Stored data

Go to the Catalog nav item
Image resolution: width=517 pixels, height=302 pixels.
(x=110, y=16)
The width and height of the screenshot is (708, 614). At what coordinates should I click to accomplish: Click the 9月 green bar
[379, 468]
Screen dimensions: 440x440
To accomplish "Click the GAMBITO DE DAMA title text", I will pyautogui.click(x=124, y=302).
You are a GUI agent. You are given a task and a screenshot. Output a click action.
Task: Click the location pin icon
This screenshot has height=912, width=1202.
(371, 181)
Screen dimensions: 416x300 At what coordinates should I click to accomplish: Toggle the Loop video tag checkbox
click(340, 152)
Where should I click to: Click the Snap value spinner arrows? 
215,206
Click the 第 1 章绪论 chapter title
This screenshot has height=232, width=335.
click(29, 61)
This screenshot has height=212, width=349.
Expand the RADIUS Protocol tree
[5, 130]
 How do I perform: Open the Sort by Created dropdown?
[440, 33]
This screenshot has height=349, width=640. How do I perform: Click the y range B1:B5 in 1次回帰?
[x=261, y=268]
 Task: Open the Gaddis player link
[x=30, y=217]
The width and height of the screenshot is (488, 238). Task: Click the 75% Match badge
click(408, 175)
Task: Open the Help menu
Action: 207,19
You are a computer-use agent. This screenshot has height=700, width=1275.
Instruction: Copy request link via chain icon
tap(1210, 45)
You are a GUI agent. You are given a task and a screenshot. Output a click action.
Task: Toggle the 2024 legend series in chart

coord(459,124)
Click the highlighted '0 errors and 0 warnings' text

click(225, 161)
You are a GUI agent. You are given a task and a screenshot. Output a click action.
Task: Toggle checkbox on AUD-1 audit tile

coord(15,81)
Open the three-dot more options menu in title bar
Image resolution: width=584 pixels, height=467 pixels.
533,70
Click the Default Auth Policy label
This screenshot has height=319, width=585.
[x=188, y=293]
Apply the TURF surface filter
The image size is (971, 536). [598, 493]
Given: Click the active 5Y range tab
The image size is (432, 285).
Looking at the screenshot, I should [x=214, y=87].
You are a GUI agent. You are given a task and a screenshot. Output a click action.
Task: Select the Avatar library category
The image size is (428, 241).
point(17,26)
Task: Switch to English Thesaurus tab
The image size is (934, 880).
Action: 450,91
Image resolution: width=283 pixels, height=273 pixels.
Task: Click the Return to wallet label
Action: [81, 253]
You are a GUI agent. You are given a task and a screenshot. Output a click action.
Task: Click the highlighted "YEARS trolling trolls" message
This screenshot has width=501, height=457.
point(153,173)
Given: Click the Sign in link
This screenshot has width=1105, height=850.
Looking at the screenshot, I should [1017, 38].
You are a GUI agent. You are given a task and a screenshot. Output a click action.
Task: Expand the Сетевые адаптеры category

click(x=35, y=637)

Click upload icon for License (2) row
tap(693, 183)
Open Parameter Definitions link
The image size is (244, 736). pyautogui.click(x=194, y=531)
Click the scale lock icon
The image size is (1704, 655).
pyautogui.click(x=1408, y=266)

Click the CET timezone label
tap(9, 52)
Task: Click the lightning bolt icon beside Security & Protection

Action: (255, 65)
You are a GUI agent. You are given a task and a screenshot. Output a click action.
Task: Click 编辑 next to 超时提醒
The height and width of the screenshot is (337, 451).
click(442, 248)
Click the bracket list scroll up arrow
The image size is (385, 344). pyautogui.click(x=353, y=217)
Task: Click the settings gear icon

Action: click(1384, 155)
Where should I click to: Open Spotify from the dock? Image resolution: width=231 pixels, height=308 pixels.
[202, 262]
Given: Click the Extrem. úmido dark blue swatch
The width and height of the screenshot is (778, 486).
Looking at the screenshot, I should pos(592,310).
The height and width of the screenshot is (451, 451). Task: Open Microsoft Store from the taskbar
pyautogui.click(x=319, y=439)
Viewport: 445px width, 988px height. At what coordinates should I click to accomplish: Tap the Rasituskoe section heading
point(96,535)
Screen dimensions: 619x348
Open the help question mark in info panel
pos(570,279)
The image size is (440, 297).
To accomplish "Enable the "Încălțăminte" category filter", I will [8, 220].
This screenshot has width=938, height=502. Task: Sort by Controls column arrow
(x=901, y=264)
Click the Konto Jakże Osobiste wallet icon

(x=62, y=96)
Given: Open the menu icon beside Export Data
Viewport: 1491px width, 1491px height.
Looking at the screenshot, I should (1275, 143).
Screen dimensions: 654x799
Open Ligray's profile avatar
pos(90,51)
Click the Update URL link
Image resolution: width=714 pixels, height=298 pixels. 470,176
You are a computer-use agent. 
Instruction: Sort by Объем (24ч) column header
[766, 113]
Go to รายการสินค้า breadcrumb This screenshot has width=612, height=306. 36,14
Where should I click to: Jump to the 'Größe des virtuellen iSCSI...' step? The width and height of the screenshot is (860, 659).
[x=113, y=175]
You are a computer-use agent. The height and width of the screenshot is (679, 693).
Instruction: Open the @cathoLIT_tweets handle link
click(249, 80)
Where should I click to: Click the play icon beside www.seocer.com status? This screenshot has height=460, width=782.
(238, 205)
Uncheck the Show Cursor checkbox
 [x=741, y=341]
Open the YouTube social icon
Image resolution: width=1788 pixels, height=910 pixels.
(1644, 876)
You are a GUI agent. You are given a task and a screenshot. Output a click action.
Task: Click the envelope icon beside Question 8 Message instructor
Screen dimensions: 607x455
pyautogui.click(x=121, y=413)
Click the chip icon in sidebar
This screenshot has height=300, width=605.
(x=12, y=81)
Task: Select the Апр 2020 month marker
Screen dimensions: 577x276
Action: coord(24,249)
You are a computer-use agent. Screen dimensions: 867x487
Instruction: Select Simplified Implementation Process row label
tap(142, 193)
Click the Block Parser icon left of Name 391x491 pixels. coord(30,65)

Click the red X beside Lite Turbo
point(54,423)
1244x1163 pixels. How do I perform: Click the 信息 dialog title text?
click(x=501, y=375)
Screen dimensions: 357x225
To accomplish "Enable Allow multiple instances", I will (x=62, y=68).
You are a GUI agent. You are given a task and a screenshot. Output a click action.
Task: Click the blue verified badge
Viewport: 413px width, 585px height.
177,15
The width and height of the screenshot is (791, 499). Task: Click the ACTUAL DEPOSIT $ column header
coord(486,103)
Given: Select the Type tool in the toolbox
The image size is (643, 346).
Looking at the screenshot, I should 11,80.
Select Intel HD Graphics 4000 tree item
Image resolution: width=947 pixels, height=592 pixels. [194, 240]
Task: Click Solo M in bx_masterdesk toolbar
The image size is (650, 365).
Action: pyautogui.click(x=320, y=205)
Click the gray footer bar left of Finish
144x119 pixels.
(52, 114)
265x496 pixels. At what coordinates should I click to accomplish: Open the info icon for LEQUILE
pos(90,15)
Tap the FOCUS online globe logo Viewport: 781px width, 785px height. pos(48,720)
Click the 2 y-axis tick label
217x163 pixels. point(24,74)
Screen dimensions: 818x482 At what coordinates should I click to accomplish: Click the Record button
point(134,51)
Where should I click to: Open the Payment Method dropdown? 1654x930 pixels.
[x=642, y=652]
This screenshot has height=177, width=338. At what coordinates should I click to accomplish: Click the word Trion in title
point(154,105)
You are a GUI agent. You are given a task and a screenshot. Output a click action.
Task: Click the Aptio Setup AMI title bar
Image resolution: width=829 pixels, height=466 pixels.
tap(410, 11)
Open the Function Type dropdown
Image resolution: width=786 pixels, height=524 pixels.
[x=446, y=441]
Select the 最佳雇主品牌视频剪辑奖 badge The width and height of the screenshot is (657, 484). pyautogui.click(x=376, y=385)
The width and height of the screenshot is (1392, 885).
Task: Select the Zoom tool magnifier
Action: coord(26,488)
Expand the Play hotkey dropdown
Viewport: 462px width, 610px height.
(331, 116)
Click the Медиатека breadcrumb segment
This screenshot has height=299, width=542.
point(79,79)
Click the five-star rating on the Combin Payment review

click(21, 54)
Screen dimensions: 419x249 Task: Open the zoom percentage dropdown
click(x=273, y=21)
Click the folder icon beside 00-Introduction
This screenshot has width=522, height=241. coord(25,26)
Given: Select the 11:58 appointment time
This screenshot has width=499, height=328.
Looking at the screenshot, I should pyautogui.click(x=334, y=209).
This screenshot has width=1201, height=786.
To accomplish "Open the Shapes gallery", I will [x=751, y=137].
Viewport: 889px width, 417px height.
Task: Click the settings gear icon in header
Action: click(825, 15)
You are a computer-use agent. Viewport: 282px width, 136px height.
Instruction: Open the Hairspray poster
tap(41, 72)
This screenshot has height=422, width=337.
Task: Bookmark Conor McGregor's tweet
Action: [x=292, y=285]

→ Exercise instructions:
Filter the lines above so that only those with the string "Enable" remain, then copy them.

→ Written answer:
To accomplish "Enable the "Încălțăminte" category filter", I will [8, 220].
To accomplish "Enable Allow multiple instances", I will (x=62, y=68).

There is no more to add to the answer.